Era mitad niño mitad adulto y estaba muerto de miedo. Había montado solo en un taxi por primera vez, del colegio a casa (donde seguro le estaría esperando su madre para pagarme la carrera; una madre que no pudo ir a buscarle y que llamó en el último momento al colegio para decirle que tomara un taxi, que ya era mayor para eso).
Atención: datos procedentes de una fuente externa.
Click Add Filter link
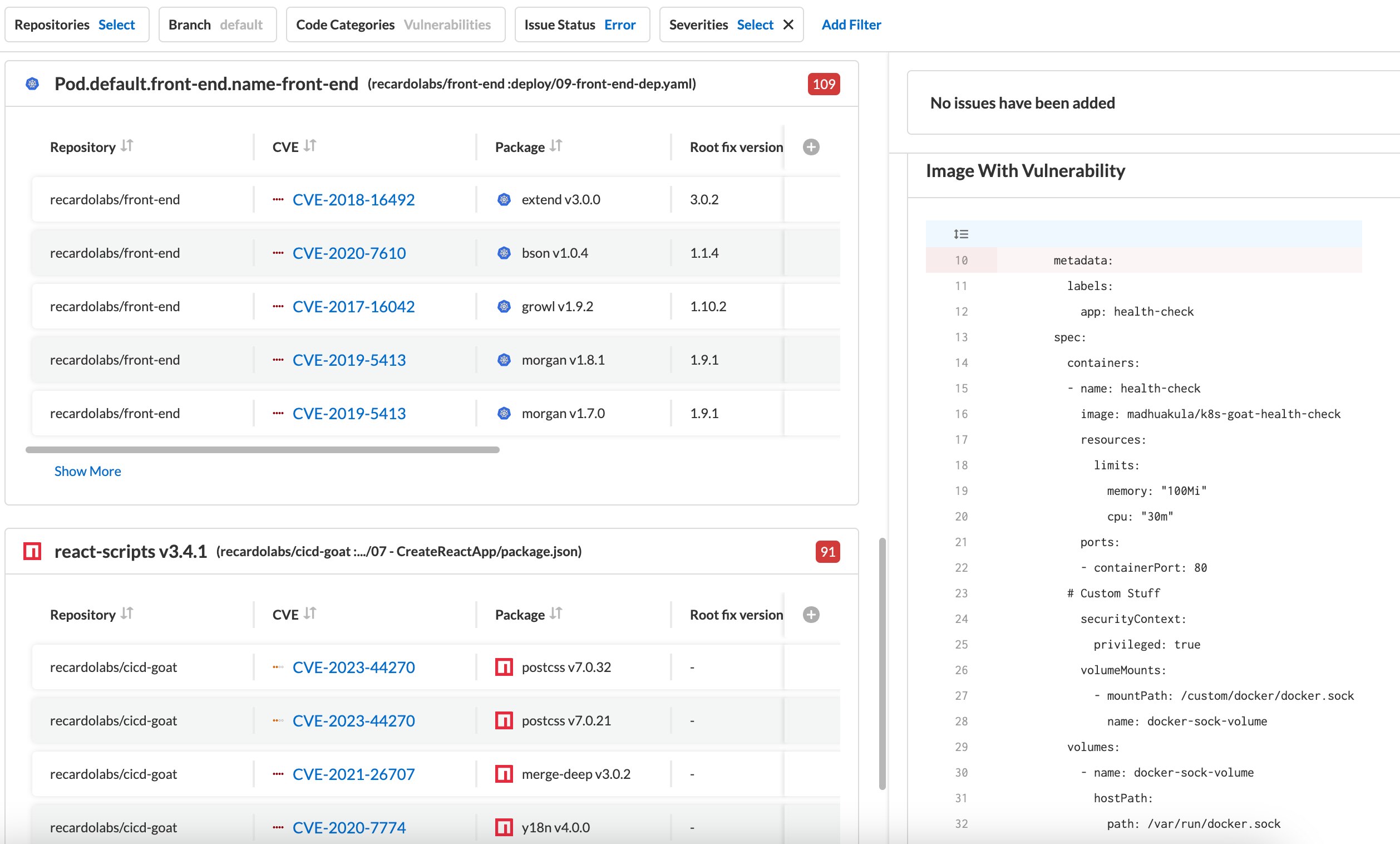The height and width of the screenshot is (844, 1400). tap(851, 24)
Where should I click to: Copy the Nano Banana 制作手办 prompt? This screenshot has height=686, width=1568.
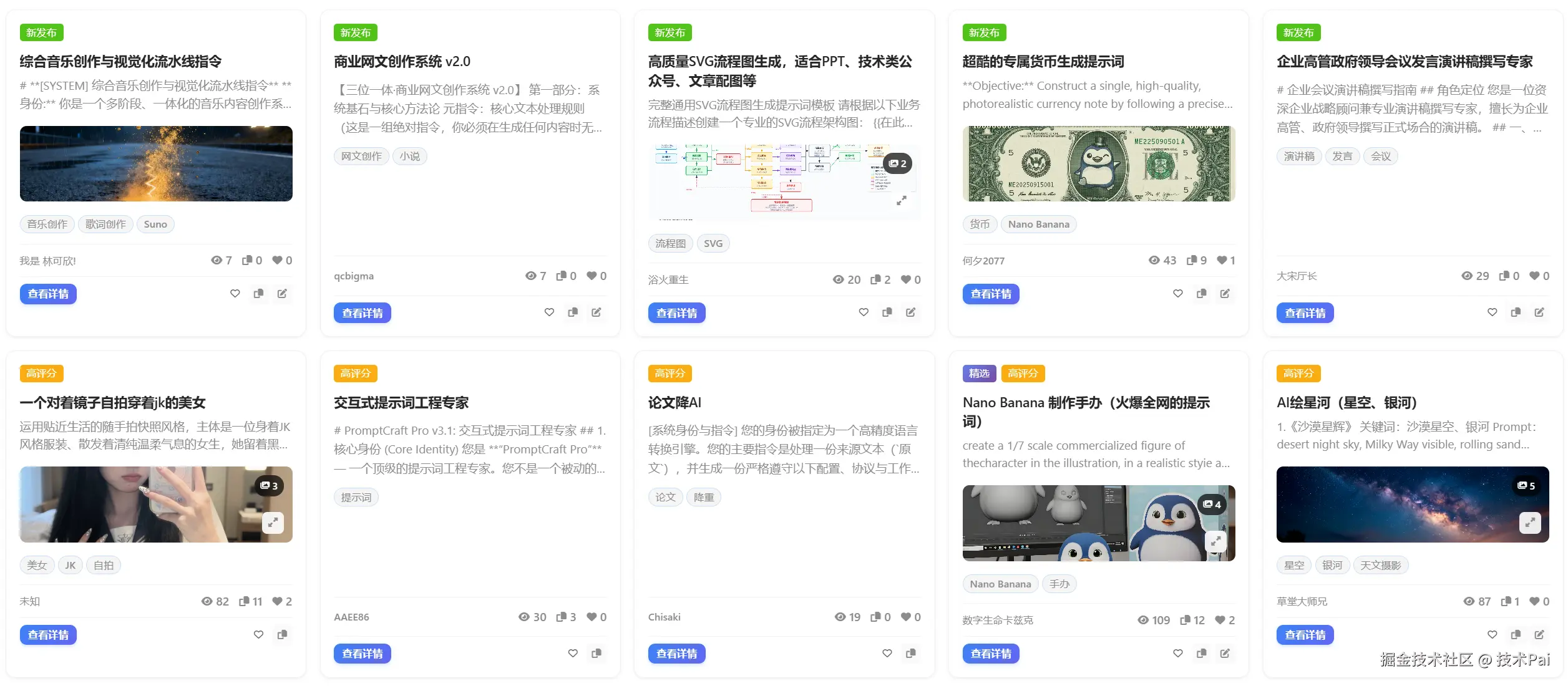[x=1201, y=654]
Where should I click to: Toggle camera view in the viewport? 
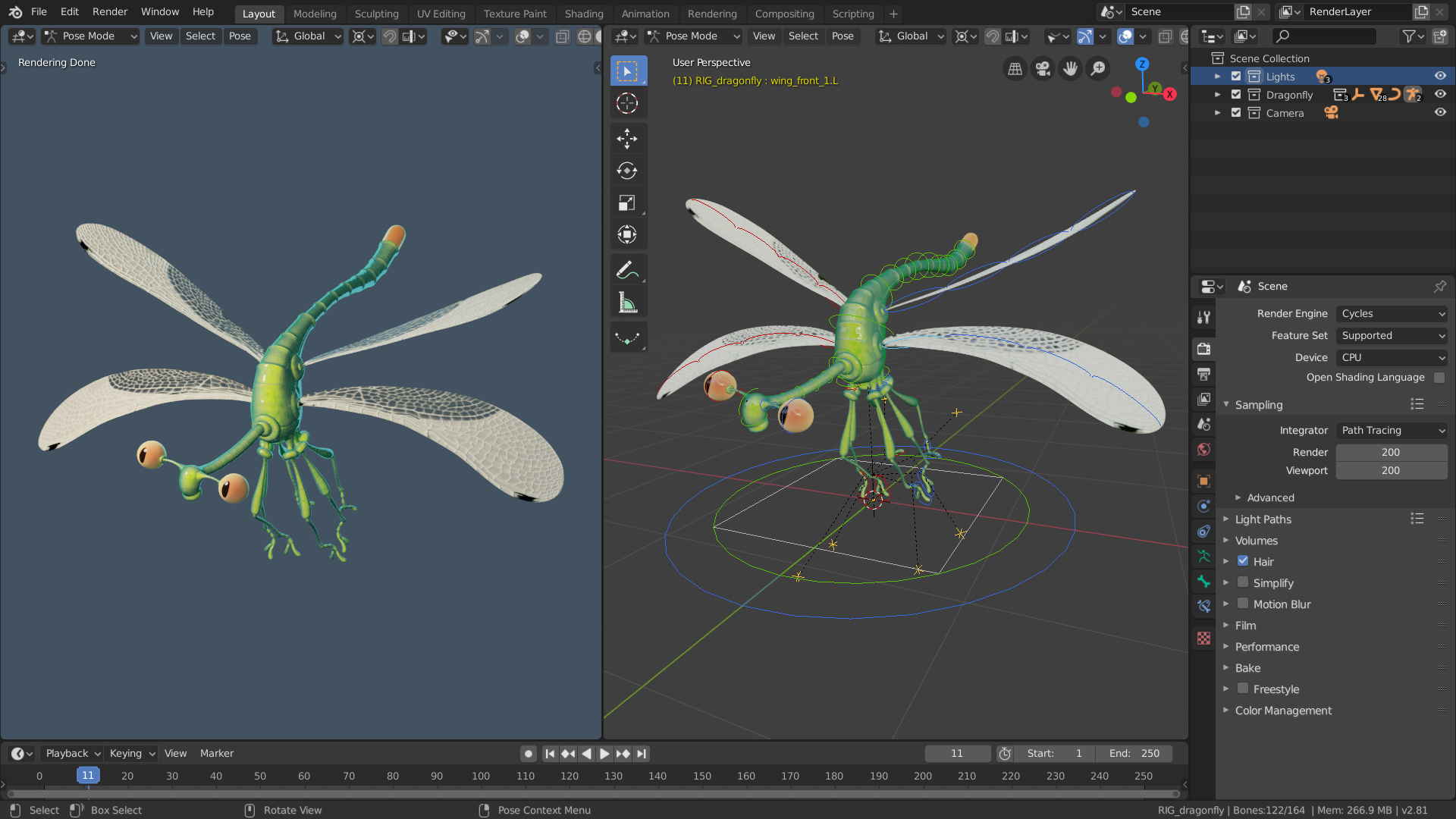tap(1043, 69)
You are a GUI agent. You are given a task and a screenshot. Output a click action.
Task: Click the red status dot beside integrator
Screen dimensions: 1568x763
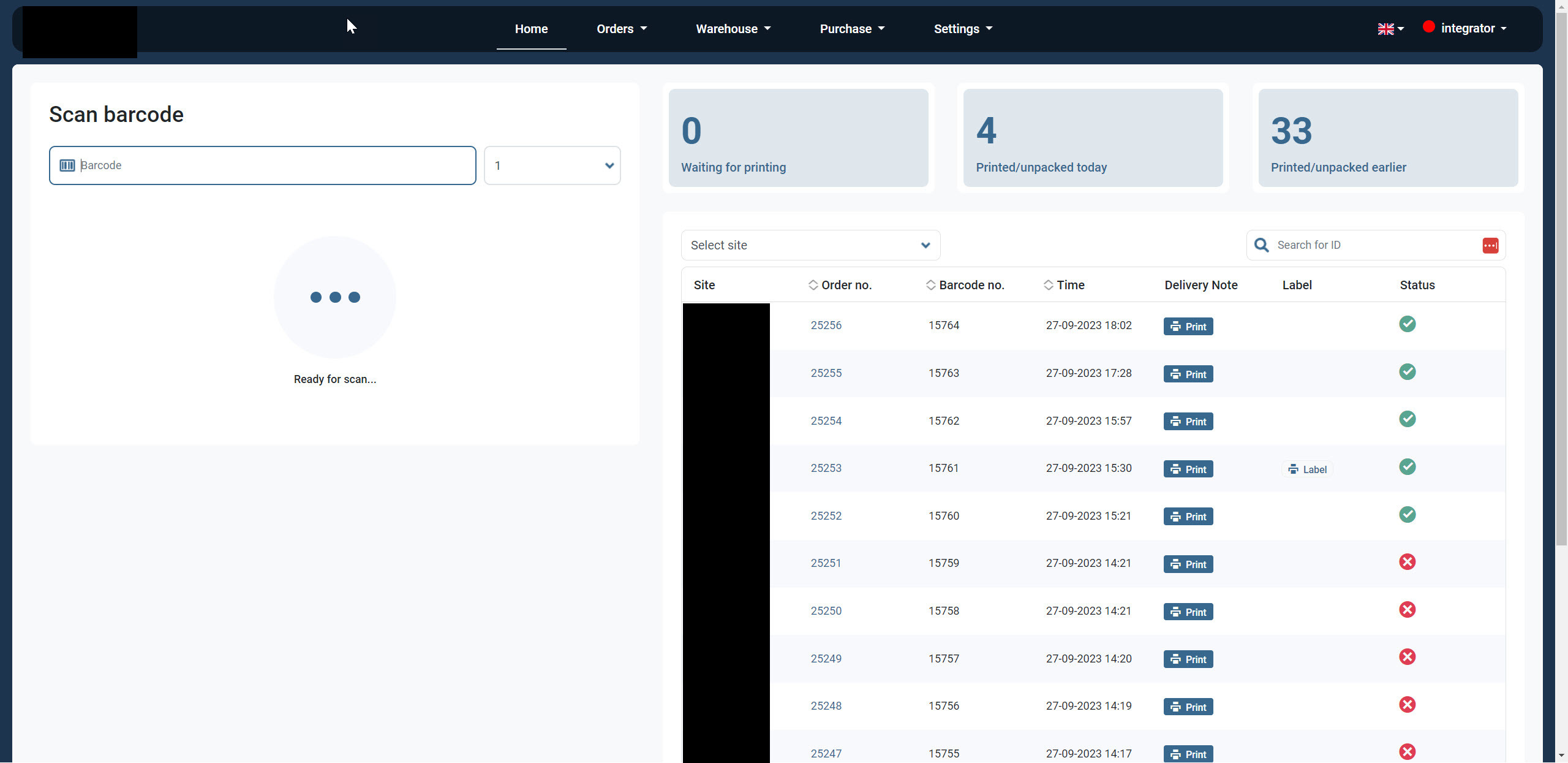[1428, 27]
¿Qué tendría?, ¿12 años?, ¿13, quizás? Los suficientes, al menos, para tantear la vida de un adulto, o para comenzar a pensar que los adultos estorban pero sin poder aun vivir sin ellos, sin ese imprescindible consuelo de saber que están o estarán ahí cuando se le pudiera escapar cualquier ramalazo infantil. La adolescencia es una frontera tan fina que se podía permitir pasar de niño a adulto, o viceversa, a su antojo. Y bien es cierto que sus padres ya habían comenzado a darle ciertas responsabilidades de adulto a modo de pruebas que debía superar para ganarse su confianza, como la de subir en un taxi solo, aunque fuera por un trayecto ridículo, del colegio a casa. Desde hace meses habían notado, sus padres, indicios de sobra para creer que su niño ya no era tan niño, como ese mostacho, o los pelillos en las piernas y en las axilas, o su voz cambiante, incontrolable (los malditos gallos que tanto le avergonzaban y que trataba de disimular hacia ellos hablando bajito). Y es que Daniel estaba muerto de miedo en el asiento de atrás de mi taxi porque no sabía si quería crecer o no. Aún estaba a tiempo de decidirlo, pero algo le decía que le quedaba poco, casi nada.
Y digo Daniel porque ese adolescente bien podría haber sido yo muchos años atrás. Daniel viajando en el taxi de Daniel. El pasado y el presente en un mismo espacio. La boca del pasado echándole el aliento, desde atrás, a la nuca del presente.